A completamento della manovra fiscale, negli aggiustamenti apportati in Parlamento, è stata introdotta una significativa riforma delle attività di riscossione coattiva, con il superamento del sistema di remunerazione di Equitalia tramite l´aggio e il passaggio a un sistema basato sul ribaltamento dei costi, esattamente come avviene per la fornitura di qualsiasi servizio pubblico soggetto a tariffa piena. Vengono anche migliorate, a vantaggio dei contribuenti, le condizioni di dilazione dei pagamenti. Insomma: prove generali di quel fisco "più amico" che Monti ha messo fra le priorità dell´azione di governo.
 
 
Perché dobbiamo salvare le banche?
 
Si fa molta demagogia sulle misure (europee e italiane) per il contenimento della potenziale crisi bancaria. La manovra Monti contiene la garanzia statale sulle obbligazioni bancarie, nonché la nuova Ace, che indirettamente beneficerà gli aumenti di capitale a cui le banche italiane saranno chiamate a breve anche sulla base di (in parte discutibili) regolamentazioni europee. Su questo punto è necessario che una forza riformista e responsabile come il PD non dia spazio ad alcuna slabbratura populistica.
 
Non solo una crisi bancaria può avere effetti sociali devastanti (si pensi ai cittadini che hanno i loro soldi nei conti correnti oppure nei titoli emessi dalle banche), ma questi effetti sarebbero ancora più gravi in un paese come l´Italia, dove il principale canale di finanziamento delle imprese è quello bancario. Si tratta di una peculiarità italiana, dovuta alla piccola dimensione media d´impresa, oltre che alla scarsa innovazione finanziaria che contraddistingue il nostro paese. E tuttavia si tratta di un dato da cui non si può prescindere.

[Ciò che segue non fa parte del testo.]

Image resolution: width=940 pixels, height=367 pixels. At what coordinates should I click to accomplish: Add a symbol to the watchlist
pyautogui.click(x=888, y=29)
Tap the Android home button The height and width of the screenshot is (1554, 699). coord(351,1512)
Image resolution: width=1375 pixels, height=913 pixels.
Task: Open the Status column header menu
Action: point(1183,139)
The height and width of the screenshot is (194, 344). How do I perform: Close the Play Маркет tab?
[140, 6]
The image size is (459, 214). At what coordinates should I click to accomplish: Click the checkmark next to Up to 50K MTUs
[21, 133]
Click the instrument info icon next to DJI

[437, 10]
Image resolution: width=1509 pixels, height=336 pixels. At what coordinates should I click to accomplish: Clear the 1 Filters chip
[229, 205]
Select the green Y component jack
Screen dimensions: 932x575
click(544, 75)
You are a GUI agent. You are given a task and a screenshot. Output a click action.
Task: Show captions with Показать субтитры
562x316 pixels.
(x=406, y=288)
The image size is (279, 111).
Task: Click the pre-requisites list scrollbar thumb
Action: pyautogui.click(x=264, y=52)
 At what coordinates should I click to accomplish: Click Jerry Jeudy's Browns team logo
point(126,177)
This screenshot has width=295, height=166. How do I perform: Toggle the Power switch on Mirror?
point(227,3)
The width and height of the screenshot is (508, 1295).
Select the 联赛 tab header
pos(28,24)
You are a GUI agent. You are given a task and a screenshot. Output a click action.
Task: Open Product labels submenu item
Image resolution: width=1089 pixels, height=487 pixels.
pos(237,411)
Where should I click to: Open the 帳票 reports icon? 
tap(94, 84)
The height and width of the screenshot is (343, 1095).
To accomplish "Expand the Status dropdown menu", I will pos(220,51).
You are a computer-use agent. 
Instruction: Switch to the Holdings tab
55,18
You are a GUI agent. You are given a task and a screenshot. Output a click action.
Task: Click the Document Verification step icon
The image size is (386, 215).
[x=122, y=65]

In Italia le banche sono il principale finanziatore dell´attività d´impresa, e tramite questo canale hanno attratto a sostegno del sistema produttivo nazionale ingenti capitali, approvvigionandosi sui mercati interbancari europeo e internazionale.
 
Quando ci si lamenta della scarsa capacità di attrazione di capitali esteri in Italia si pensa ai canali di investimento diretto. Tramite il canale bancario, però, e quindi tramite un canale indiretto, sono stati centinaia e centinaia i miliardi di euro di capitali arrivati in Italia: il prosciugamento di quel canale metterebbe in poco tempo in ginocchio l´intero paese. E lo stesso avverrebbe se il nuovo "rischio paese" percepito sul debito sovrano si dovesse trasmettere per un periodo abbastanza lungo (ma basta qualche mese!) sui tassi d´interesse di mercato pagati dalle imprese. Piuttosto, è necessario che il governo, tramite gli strumenti già esistenti, messi in campo con i provvedimento anti-crisi del 2008, ed eventualmente innovandoli e migliorandoli, e la Banca d´Italia, tramite i poteri di vigilanza, esercitino un costante monitoraggio affinché le misure di sostegno al sistema bancario si trasmettano a vantaggio (ovvero a minor svantaggio) delle imprese.